Along with balancing schoolwork, keeping team practice in the mix has proven to be difficult for the two runners. Most of the time, Campbell finds herself having to run on her own.
“There are those days that we can’t practice with the team,” she said. “I have class from 3-6 p.m. on Mondays, and practice starts at three. Last semester I was able to practice with the team just about everyday, so I knew this semester was going to be a challenge. Mentally, I was scared about how it would affect my times or when I would be able to do hard workouts.”
Luckily, Campbell said that coach Koby Styles has accommodated her schedule and has taken time out of his own to run hard workouts with her when she’s available.
“That’s helped push me,” Campbell said. “I’m able to still run my times, but if I hadn’t had somebody on the track with me, I don’t know if things would be the way they are.”
Owens, on the other hand, is able to practice with the team three to four times a week, but has to make up the remaining practices on her own.
“Last semester, (running on my own) was really difficult, but you get used to it and adjust,” she said. “It’s something you struggle with, but it’s been a lot easier this semester than last semester, since track is more individual and what you put into it than cross-country is.”
Despite the challenges associated with balancing school with athletics, both girls are grateful for the experiences they’ve gained from it.

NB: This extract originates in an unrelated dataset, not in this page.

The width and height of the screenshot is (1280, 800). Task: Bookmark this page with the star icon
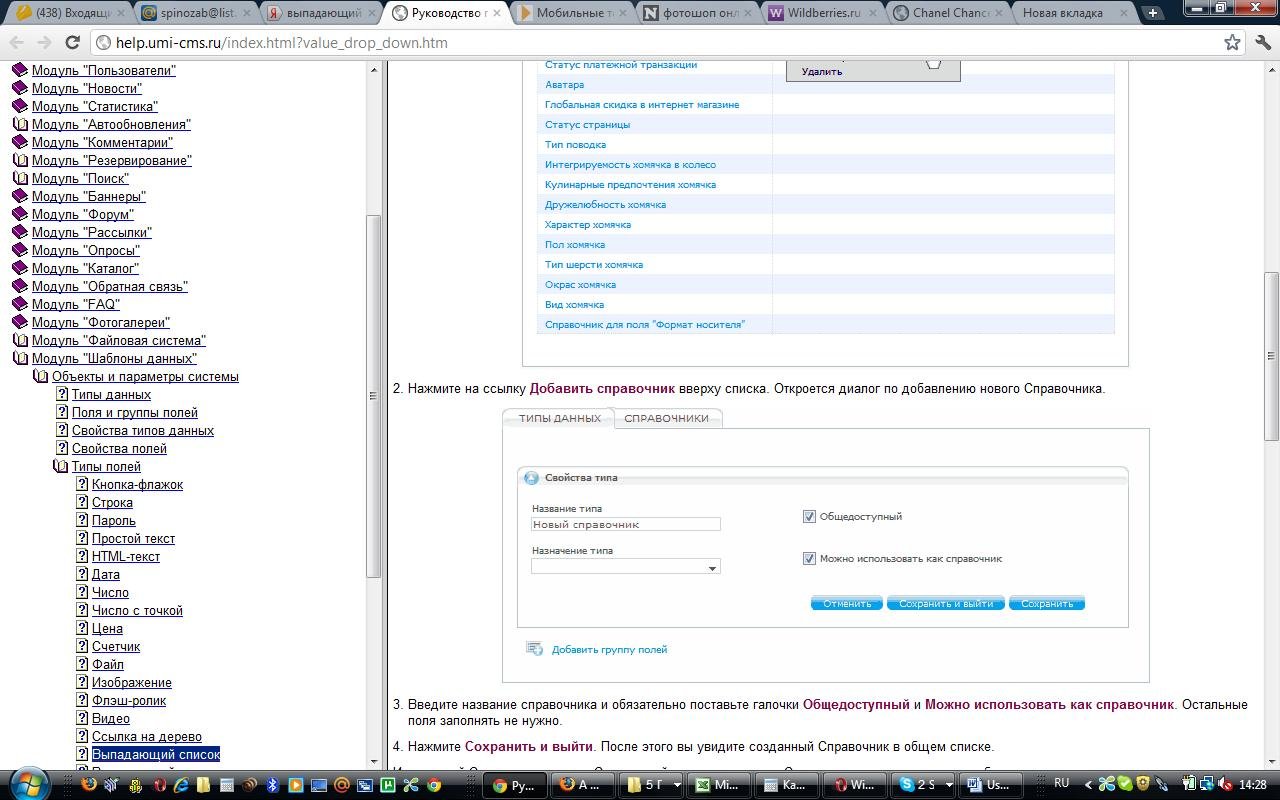click(x=1232, y=43)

“I think it’s made college so much easier, because you come in, and you already have a group that you belong with,” Campbell said. “It’s something you love, and you can share that with other people. My greatest friends are my teammates. I think even the hard days with running when you doubt yourself and your ability, just having other people with you makes it so much easier.”
“I love it,” Owens said. “I’d definitely do it again.”